NEW YORK — Law graduates are increasingly getting a taste of failure before they start their careers. Performance on the bar exam has continued to slip, early results show.
The average score on the multiple-choice portion of the July test fell 1.6 points from the previous year to its lowest level since 1988, according to data provided to Bloomberg by the National Conference of Bar Examiners.
“It was not unexpected,” said Erica Moeser, president of the NCBE. “We are in a period where we can expect to see some decline until the market for going to law school improves.”
Law schools have been admitting students with lower qualifications who “may encounter difficulty” when taking the bar, Moeser said.
About a dozen states have published their pass rates, and the numbers are worse than last year, when graduates performed historically badly. Pass rates for students who took the test in July were down in most states that have reported results.

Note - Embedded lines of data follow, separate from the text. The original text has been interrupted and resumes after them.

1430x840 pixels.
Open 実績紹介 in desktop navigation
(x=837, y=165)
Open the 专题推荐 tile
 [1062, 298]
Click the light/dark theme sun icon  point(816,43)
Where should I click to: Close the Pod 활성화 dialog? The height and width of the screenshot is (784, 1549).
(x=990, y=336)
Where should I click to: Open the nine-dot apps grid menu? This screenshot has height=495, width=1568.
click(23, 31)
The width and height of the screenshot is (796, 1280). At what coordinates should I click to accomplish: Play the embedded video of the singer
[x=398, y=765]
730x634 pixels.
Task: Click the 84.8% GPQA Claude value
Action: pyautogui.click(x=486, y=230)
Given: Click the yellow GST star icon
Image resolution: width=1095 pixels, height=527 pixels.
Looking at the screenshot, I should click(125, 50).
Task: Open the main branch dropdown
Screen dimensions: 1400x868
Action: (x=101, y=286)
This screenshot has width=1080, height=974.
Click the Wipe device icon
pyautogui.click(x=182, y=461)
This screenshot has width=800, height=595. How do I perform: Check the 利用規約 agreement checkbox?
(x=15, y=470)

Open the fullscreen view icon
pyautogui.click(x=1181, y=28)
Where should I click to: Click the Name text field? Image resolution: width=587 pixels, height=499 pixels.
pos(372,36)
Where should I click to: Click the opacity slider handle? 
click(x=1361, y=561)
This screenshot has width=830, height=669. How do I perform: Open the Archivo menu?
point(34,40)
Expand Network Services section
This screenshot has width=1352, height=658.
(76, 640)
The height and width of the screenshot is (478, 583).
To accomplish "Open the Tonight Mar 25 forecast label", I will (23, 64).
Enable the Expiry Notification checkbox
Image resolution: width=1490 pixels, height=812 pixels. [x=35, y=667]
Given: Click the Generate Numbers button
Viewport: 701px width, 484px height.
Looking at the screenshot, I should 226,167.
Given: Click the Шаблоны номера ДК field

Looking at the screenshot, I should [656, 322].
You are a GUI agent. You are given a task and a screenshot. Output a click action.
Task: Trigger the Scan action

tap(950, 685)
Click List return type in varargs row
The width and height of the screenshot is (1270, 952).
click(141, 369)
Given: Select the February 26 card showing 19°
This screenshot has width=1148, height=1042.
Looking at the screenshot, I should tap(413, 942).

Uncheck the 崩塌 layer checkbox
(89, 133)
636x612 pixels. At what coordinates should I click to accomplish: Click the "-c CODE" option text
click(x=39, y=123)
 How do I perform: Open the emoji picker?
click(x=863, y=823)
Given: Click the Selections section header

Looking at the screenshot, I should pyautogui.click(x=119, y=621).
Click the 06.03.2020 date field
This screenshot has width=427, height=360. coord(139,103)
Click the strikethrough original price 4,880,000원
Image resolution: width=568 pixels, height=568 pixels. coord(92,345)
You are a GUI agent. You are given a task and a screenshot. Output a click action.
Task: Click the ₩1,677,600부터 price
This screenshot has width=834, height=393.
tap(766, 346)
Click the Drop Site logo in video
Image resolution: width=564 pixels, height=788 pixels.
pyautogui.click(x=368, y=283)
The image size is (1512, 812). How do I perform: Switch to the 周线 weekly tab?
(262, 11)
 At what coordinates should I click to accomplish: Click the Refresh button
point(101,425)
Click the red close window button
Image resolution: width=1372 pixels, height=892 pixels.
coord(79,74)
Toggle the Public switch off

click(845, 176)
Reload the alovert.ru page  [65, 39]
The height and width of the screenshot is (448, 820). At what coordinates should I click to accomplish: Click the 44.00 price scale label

“The decline in student quality continues to affect the results,” said Derek Muller, a professor at Pepperdine University School of Law. As fewer people apply to law schools, the programs have started filling their campuses with students who aren’t as qualified as they used to be.
That strategy produced a crisis in 2014, when scores on the multiple-choice portion of the test registered their largest year-over-year drop in four decades.
That prompted a vicious debate between law school deans and the organization that creates the exam. Deans said the test was unfair and that a software glitch that made it harder to submit test results may have hurt some students. Moeser charged that schools were letting in students who did not have a good shot at passing the test.
This year’s results are among the most important in the exam’s history, because they will offer a clearer sense of whether last year’s failure rate was an anomaly or the start of a bad run. So far, the numbers are pointing in the wrong direction for the nation’s law schools.
In Mississippi, the pass rate on the July exam plunged from 71 percent in July 2014 to 51 percent this year. In Oklahoma and New Mexico, pass rates slumped 11 percentage points and 12 percentage points, respectively. Most states haven’t yet revealed how their graduates fared.
Still, Muller said, the early results show that graduates will keep getting hammered by the test as long as law schools keep lowering their admissions standards. “You can only train students so far and so much, a lot depends on ability,” he said.